Son zamanlarda izlemekten keyif aldığım bir diziden bahsetmek isterim. İnsanoğlunun ne kadar kaypak olabileceğini, "iyi insan" olarak gördüğümüz tanıyıp bildiğimiz insanların çıkarları söz konusu olduğunda tüm inançlarının aksine hareket ettiklerini görürüz dizide. Bir olay karşısında her şeye rağmen doğru bildiğinden ödün vermeyen, dürüstlükten şaşmayan insanların sayısı pek azdır, dizi ilerledikçe bu iyi biridir dediğiniz kişi, zamanın birinde bir olay karşısında doğru tarafı seçmemiştir, duygularına yenilmiştir.
"Bosch" dizisindeki ana karakter olan Los Angeles Polis Departmanı Dedektifi Harry Bosch, zorlu bir çocukluk geçirmiştir. Harry, annesinin ölümünün ardından, çocukluğunun geri kalanını yetimhanelerde ve koruyucu ailelerde geçirmiştir. Bu süre boyunca kötü muamele, ihmal ve tacize maruz kalmıştır. Bu zorlu deneyimler Harry'nin yaşamını ve karakterinin şekillenmesine katkıda bulunmuştur.
"Bosch" dizisinin jenerik müziği, akıp giden Los Angeles manzarası eşliğinde duyulan "Can't Let Go" adlı şarkıdır ve şarkının sözleri ve müziği Caught A Ghost adlı Amerikalı müzik grubuna aittir, dinlemek isteyenler için youtube da mevcut.https://youtu.be/dhqtQyi_fEI
"Bosch" dizisi gerçekten de eski dedektiflik hikayelerine benzer. Dizi, Michael Connelly'nin çok satan romanlarından uyarlanmıştır ve gerçekçi karakterler ve ayrıntılı hikaye anlatımıyla dikkat çekmektedir.
Harry Bosch, dedektiflik işinde eski usul yöntemleri kullanır ve parçaları ayrıntılı bir şekilde araştırır. Dizinin diğer karakterleri de gerçekçi ve karmaşık kişiliklere sahiptir ve bu da diziye ayrı bir derinlik katmaktadır. Ayrıca, "Bosch" dizisi Los Angeles'ta geçmektedir ve şehrin sokakları, kültür ve suç dünyası hakkında gerçekçi bir portre sunmaktadır, bu da diziye ayrı bir atmosfer katmaktadır. Tüm bu özellikler, "Bosch" dizisini çekici kılan unsurlardır, bu unsurların bir ya da bir kaçı beğendiğim başka hikayelerde de benzerlik taşır, tıpkı Nancy Drew, Dedektif Poirot, Miss Marple, Veronica Mars gibi dedektiflik hikayelerinden de keyif alırım (gerçi bu hikayeler daha hafifletilmiş fazla sert olmayan ögeler taşır, bu sıralamanın içine Sherlock un çekilmiş filmlerini ve bir kaç dizisini de ekleyebilirim hepsi de başarılıydı), olay örgüsünü anlamak, sonucu tahmin etmek, ip uçlarını izlemek bana hala çocukken okuduğum kitaplardaki gibi hoş bir tat verir. Bu tür dizileri izlememin bir başka sebebi belki de gündelik hayatta çözemediğim bazı konuları bir başka hikayede çözüyor olmanın verdiği keyiftir. Gençlerin, çocukların anda kalmak yerine sanal dünyanın hazzına kapılmaları da belki bu yüzdendir.

Görev A:
Bosch dizisini anlatan yazıya göre şu soruları cevaplayın:
(i) Harry Bosch annesinin ölümünün ardından çocukluğunun geri kalanını nerelerde geçirmiştir?
(ii) Dizinin jenerik müziği olan şarkının adı nedir?
(iii) Dizi kimin romanlarından uyarlanmıştır?
Görev B: Bosch dizisini anlatan yazının "Son zamanlarda izlemekten" sözlerinden başlayıp "seçmemiştir, duygularına yenilmiştir." sözleri de dahil olmak üzere bu sözlere kadar olan kısmını aynen yeniden yazın.
Görev C: Bosch dizisini anlatan yazıyı, son cümlesinden sonrasını yazarak sürdürün.
Bu satırlara ihtiyaç yoktur.

Kayıtlı veri girdileri:
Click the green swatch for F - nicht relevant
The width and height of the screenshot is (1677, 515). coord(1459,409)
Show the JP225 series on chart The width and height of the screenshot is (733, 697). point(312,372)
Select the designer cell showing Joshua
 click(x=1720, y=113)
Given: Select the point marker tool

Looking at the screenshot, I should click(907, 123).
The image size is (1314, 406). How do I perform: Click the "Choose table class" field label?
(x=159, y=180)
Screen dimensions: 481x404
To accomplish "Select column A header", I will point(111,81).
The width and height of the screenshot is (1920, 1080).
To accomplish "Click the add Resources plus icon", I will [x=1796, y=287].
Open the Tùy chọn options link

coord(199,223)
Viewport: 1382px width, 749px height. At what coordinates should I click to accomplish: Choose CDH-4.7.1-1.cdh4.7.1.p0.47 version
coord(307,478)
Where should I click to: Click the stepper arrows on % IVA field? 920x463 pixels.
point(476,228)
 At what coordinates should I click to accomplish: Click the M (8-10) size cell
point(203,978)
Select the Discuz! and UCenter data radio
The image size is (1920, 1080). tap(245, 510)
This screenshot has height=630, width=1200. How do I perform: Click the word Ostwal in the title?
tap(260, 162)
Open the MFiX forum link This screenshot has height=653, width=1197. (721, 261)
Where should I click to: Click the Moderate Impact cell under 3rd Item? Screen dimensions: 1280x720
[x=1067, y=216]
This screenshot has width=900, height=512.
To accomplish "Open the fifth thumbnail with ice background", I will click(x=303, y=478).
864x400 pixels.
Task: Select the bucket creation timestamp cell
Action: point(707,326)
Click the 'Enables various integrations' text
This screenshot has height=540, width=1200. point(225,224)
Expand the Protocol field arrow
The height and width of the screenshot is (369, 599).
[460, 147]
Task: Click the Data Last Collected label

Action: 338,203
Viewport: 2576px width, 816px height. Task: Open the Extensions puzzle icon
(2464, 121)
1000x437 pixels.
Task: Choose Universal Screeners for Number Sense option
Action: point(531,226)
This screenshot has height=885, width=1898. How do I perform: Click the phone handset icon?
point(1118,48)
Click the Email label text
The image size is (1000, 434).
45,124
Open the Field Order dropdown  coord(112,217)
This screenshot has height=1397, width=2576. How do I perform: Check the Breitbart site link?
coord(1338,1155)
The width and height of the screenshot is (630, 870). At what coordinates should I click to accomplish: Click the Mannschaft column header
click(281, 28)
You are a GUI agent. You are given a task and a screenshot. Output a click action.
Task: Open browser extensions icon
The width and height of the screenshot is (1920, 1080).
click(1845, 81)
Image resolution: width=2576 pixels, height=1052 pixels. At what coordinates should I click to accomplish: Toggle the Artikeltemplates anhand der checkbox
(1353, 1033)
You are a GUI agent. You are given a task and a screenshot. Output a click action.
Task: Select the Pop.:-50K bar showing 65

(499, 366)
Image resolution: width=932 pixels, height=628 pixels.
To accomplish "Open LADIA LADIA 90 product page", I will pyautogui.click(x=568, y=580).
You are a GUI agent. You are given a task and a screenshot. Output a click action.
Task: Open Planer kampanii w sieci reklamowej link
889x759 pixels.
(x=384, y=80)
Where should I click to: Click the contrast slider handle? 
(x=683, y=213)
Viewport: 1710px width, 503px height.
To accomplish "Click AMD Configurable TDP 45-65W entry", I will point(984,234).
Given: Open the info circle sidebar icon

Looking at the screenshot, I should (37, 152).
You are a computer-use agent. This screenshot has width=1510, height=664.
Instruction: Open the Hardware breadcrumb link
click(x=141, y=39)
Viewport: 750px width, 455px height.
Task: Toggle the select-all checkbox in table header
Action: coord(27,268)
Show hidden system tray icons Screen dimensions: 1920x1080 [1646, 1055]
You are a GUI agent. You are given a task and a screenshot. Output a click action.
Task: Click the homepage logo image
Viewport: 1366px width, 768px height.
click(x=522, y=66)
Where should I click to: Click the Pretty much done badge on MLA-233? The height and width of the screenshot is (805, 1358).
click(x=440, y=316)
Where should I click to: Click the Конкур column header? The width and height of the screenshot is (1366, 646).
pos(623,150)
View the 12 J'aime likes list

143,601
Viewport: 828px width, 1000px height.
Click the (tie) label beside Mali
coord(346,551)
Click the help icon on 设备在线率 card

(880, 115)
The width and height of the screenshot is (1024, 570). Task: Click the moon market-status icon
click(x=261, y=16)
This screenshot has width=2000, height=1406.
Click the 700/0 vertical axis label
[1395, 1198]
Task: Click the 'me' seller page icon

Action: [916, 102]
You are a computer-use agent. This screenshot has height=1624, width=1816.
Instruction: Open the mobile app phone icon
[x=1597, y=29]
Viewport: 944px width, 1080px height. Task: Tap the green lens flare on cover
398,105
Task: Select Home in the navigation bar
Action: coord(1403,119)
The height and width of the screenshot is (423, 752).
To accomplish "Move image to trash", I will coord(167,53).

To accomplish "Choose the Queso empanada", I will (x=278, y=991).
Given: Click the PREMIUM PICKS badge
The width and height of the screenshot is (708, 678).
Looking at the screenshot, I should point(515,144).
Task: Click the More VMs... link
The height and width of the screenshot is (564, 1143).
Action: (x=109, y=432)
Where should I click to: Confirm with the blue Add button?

Doğru cevap A:
(i) Yetimhanelerde ve koruyucu ailelerde.
(ii) "Can't Let Go".
(iii) Michael Connelly'nin çok satan romanlarından.

Doğru cevap B:
Son zamanlarda izlemekten keyif aldığım bir diziden bahsetmek isterim. İnsanoğlunun ne kadar kaypak olabileceğini, "iyi insan" olarak gördüğümüz tanıyıp bildiğimiz insanların çıkarları söz konusu olduğunda tüm inançlarının aksine hareket ettiklerini görürüz dizide. Bir olay karşısında her şeye rağmen doğru bildiğinden ödün vermeyen, dürüstlükten şaşmayan insanların sayısı pek azdır, dizi ilerledikçe bu iyi biridir dediğiniz kişi, zamanın birinde bir olay karşısında doğru tarafı seçmemiştir, duygularına yenilmiştir.

Doğru cevap C:
Ergenlik dünyasının içinde, hormanlarla mücadele eden çocuk ve menopoz süreci yaşayan ebeveyn aynı evde buluştuğunda olacakları kestirebilirsiniz belki. Bir yetişkin olarak olgun ve tutarlı davranması gereken kişi bazen çokta olgun olmayan tepkiler verebilir. Süreci yönetmek her zaman kolay olmaz, şimdiki gençler tartışmak için bile enerjilerini harcamıyor, istediklerini yapıyorlar şartları zorlayamıyorlarsa sessizce yine de istediklerini elde etmenin yolunu buluyorlar, olay yine uzlaşmaya varmakta bitiyor, kişilik gelişirken sınama tahtası olarak yerimi almaya devam ediyorum, gerçek hayat daha çetrefilli, alıştırma yapmak için ebeveynle çatışmak gibisi yok! Bu konuyla ilgili yeterli enerjiyi bulduğumda yazmayı düşünebilirim fakat şimdilik sadece dizi ile sınırlı kalacağım:)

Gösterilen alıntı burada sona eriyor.